*TASK 1*:
Answer these questions from the mailbag post:
(a) How many questions did the writer get to this week?
(b) How many steals did Gardner have a year ago?
(c) How old is Ibanez?
*TASK 2*: Reproduce the mailbag post word for word, starting at the words "Mailbag: Draft Picks, Gordon, Girardi, Soriano" and ending at the words "questions or otherwise.".

___ PROVIDED PASSAGE ___

Mailbag: Draft Picks, Gordon, Girardi, Soriano

I went with short-ish answers this week so I could squeeze in as many questions as possible, but I still only got to six. Remember to use the Submit A Tip box in the sidebar to send us anything, mailbag questions or otherwise.

Missin’ you. (AP Photo/Patrick Semansky)

Mark asks: Assuming Brett Gardner is indeed out for the year and that the Yanks’ main AL title competitor, the Rangers, make another big trading deadline splash and acquire either Cole Hamels or Zack Greinke, should the Yanks counter by acquiring a solid hitting left fielder?

Nah, don’t make moves to “answer” another team’s moves. That’s how you end up with a Kei Igawa situation. If the Yankees are able to find a reasonable upgrade for the outfield given Gardner’s surgery, then by all means go for it. What another team — particularly a non-division rival — does is immaterial. Put the best possible team on the field and it doesn’t matter what everyone else does.

Cory asks: One big element missing from the offense this year is speed. Obviously Gardy’s out and his 49 steals from a year ago makes a big difference, but a 36-year-old Alex Rodriguez is the team leader. 38-year-old Jeter is second, and rounding out the top eight are guys with limited action (Jayson Nix, Dewayne Wise, Eduardo Nunez, Gardner), a 40-year-old Ibanez, and Curtis Granderson. Do you expect Cashman to target speed come July 31, or is that an element they can live without this year?

We’re already heard that if they do make a trade to acquire a replacement outfielder, that it would be a speedy center field type similar to Gardner. Overall team speed is the club’s one glaring hole just because there is none of it. They’re very station-to-station but they can live with that because they get guys on base and hit a bunch of extra-base hits. I think they can get by without any speed but it is something that would be nice to have, just to add a different element to the offense and occasionally put some pressure on the pitcher. Like I said, if they find someone reasonable to fill that need, by all means go for it.

___ DATA SHOWN ___

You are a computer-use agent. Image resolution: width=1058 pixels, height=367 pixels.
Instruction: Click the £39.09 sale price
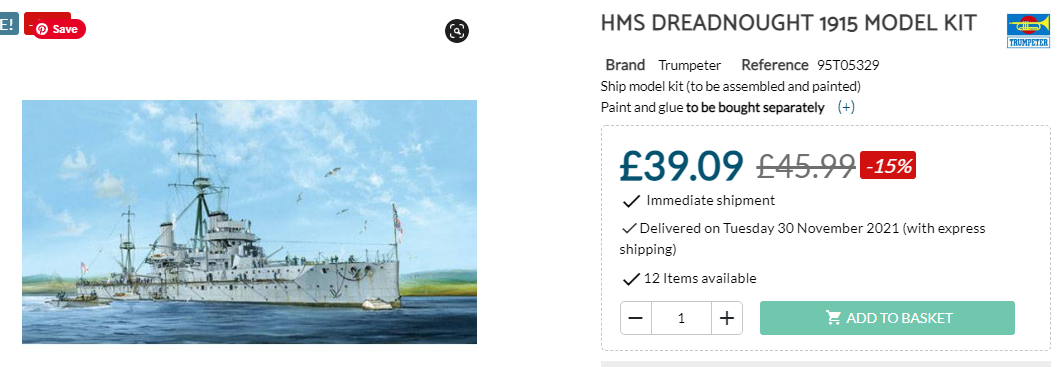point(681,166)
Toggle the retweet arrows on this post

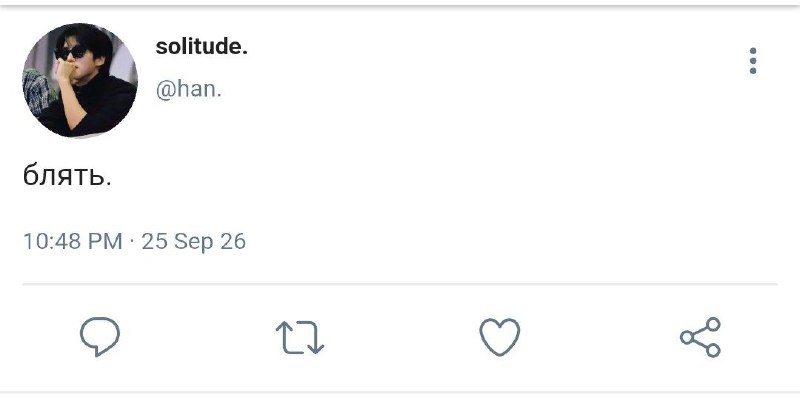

___

*RESULT 1*:
(a) Six.
(b) 49.
(c) 40.

*RESULT 2*:
Mailbag: Draft Picks, Gordon, Girardi, Soriano

I went with short-ish answers this week so I could squeeze in as many questions as possible, but I still only got to six. Remember to use the Submit A Tip box in the sidebar to send us anything, mailbag questions or otherwise.